Sample Size, Variance and Standard Deviation

A student organization plans to ask 100 randomly selected students how much they spent
on textbooks last semester. You argue for a sample of 900 students instead of 100. You
know the standard deviation of the sample mean x of the amounts spent will differ. How
will the standard deviation of the larger sample compare with that of the smaller sample?

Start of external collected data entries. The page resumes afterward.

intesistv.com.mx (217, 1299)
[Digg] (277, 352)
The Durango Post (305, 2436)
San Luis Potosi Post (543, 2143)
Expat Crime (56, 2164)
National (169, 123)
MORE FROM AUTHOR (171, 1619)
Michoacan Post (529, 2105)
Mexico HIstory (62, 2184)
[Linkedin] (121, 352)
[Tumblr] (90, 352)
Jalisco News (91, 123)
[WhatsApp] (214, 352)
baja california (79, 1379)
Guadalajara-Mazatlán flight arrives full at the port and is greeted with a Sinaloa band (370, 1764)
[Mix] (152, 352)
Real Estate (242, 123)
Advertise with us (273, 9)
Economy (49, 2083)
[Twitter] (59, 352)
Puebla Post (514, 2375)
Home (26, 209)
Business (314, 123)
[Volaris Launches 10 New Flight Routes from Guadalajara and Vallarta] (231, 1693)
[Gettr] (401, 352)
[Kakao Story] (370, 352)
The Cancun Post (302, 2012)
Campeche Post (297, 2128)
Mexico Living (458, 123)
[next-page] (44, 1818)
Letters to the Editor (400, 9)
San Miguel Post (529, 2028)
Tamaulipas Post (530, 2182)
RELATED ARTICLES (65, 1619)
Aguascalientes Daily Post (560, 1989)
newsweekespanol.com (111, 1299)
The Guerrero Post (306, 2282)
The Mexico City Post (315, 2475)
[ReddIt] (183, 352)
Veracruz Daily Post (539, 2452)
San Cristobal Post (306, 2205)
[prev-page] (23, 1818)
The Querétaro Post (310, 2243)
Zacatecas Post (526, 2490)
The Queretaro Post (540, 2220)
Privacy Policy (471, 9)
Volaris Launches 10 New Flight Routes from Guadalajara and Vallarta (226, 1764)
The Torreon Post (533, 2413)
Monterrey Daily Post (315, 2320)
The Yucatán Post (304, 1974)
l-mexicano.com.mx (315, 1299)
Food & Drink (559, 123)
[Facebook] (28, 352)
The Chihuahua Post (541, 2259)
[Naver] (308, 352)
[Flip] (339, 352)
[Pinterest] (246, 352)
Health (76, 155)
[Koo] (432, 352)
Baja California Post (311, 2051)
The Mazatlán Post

To understand how the standard deviation of the larger sample will compare with that of the smaller sample, we need to consider the relationship between the sample size, variance, and standard deviation.

Variance is a measure of how spread out the data values are from the mean. It quantifies the average squared difference between each data point and the mean. A larger variance indicates a greater spread of the data.

The standard deviation, on the other hand, is the square root of the variance. It represents the average distance between each data point and the mean. It measures the spread of the data in the same units as the original data.

When it comes to sampling, increasing the sample size can have an impact on the standard deviation of the sample mean. The standard deviation of the sample mean (often denoted as σx) is equal to the standard deviation of the population (σ) divided by the square root of the sample size (n).

σx = σ / √n

In this case, you are arguing for a larger sample size of 900 students instead of 100. Let's compare the standard deviations of these two sample sizes using the formula above.

For the smaller sample of 100 students:
σx_small = σ / √100 = σ / 10

For the larger sample of 900 students:
σx_large = σ / √900 = σ / 30

From these equations, we can see that by increasing the sample size from 100 to 900, the standard deviation of the sample mean decreases. It becomes one-third of its original value because √900 is three times larger than √100.

Therefore, the standard deviation of the larger sample (σx_large) will be smaller compared to the standard deviation of the smaller sample (σx_small). This means that the larger sample will provide a more precise estimate of the mean expenditure on textbooks because the data points are more tightly clustered around the true population mean.